■ What to produce ■
The response should consist of every line below, unchanged.

= = = = = = =

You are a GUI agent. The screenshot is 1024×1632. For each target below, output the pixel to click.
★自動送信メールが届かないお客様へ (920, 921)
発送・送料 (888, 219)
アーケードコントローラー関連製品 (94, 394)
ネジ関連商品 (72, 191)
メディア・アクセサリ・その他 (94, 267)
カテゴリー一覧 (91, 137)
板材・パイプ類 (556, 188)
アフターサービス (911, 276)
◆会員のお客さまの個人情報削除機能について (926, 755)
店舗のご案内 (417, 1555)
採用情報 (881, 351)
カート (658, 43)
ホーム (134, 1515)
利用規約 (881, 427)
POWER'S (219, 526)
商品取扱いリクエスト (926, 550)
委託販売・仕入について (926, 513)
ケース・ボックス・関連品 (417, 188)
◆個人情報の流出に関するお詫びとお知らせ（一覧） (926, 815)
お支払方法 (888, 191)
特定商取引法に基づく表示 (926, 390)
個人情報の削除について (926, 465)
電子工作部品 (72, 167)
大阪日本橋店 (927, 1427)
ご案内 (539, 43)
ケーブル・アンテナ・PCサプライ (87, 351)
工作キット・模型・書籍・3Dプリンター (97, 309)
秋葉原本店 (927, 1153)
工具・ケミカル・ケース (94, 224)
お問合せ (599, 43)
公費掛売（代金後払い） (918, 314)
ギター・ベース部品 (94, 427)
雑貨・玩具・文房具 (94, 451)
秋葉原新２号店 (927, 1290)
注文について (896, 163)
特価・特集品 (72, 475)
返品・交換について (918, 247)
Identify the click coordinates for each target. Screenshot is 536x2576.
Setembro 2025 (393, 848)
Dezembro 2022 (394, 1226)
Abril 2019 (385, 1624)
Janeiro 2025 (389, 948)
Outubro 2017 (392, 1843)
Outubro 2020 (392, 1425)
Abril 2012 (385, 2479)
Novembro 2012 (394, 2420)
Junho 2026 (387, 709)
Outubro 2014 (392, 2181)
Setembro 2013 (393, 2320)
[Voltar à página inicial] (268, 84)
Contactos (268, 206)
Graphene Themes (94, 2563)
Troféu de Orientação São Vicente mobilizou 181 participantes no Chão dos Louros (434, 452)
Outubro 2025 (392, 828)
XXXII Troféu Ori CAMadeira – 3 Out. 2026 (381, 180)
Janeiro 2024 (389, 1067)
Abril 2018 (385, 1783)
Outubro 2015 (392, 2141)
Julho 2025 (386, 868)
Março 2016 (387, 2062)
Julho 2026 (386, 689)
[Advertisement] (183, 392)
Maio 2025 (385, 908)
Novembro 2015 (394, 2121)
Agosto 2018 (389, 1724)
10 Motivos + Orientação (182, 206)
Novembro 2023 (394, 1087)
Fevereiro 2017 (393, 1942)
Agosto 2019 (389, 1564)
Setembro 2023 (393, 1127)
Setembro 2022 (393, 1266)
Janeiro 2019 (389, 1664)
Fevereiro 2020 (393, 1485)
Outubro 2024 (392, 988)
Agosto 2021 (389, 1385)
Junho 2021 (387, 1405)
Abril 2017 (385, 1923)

= = = = = = =

■ Task result ■
You are a GUI agent. The screenshot is 1024×1632. For each target below, output the pixel to click.
★自動送信メールが届かないお客様へ (920, 921)
発送・送料 (888, 219)
アーケードコントローラー関連製品 (94, 394)
ネジ関連商品 (72, 191)
メディア・アクセサリ・その他 (94, 267)
カテゴリー一覧 (91, 137)
板材・パイプ類 (556, 188)
アフターサービス (911, 276)
◆会員のお客さまの個人情報削除機能について (926, 755)
店舗のご案内 (417, 1555)
採用情報 (881, 351)
カート (658, 43)
ホーム (134, 1515)
利用規約 (881, 427)
POWER'S (219, 526)
商品取扱いリクエスト (926, 550)
委託販売・仕入について (926, 513)
ケース・ボックス・関連品 (417, 188)
◆個人情報の流出に関するお詫びとお知らせ（一覧） (926, 815)
お支払方法 (888, 191)
特定商取引法に基づく表示 (926, 390)
個人情報の削除について (926, 465)
電子工作部品 (72, 167)
大阪日本橋店 (927, 1427)
ご案内 (539, 43)
ケーブル・アンテナ・PCサプライ (87, 351)
工作キット・模型・書籍・3Dプリンター (97, 309)
秋葉原本店 (927, 1153)
工具・ケミカル・ケース (94, 224)
お問合せ (599, 43)
公費掛売（代金後払い） (918, 314)
ギター・ベース部品 (94, 427)
雑貨・玩具・文房具 (94, 451)
秋葉原新２号店 (927, 1290)
注文について (896, 163)
特価・特集品 (72, 475)
返品・交換について (918, 247)
Identify the click coordinates for each target. Screenshot is 536x2576.
Setembro 2025 (393, 848)
Dezembro 2022 (394, 1226)
Abril 2019 (385, 1624)
Janeiro 2025 (389, 948)
Outubro 2017 (392, 1843)
Outubro 2020 (392, 1425)
Abril 2012 (385, 2479)
Novembro 2012 (394, 2420)
Junho 2026 (387, 709)
Outubro 2014 (392, 2181)
Setembro 2013 (393, 2320)
[Voltar à página inicial] (268, 84)
Contactos (268, 206)
Graphene Themes (94, 2563)
Troféu de Orientação São Vicente mobilizou 181 participantes no Chão dos Louros (434, 452)
Outubro 2025 (392, 828)
XXXII Troféu Ori CAMadeira – 3 Out. 2026 (381, 180)
Janeiro 2024 (389, 1067)
Abril 2018 (385, 1783)
Outubro 2015 (392, 2141)
Julho 2025 (386, 868)
Março 2016 (387, 2062)
Julho 2026 (386, 689)
[Advertisement] (183, 392)
Maio 2025 (385, 908)
Novembro 2015 (394, 2121)
Agosto 2018 (389, 1724)
10 Motivos + Orientação (182, 206)
Novembro 2023 (394, 1087)
Fevereiro 2017 (393, 1942)
Agosto 2019 (389, 1564)
Setembro 2023 (393, 1127)
Setembro 2022 (393, 1266)
Janeiro 2019 (389, 1664)
Fevereiro 2020 (393, 1485)
Outubro 2024 (392, 988)
Agosto 2021 (389, 1385)
Junho 2021 (387, 1405)
Abril 2017 (385, 1923)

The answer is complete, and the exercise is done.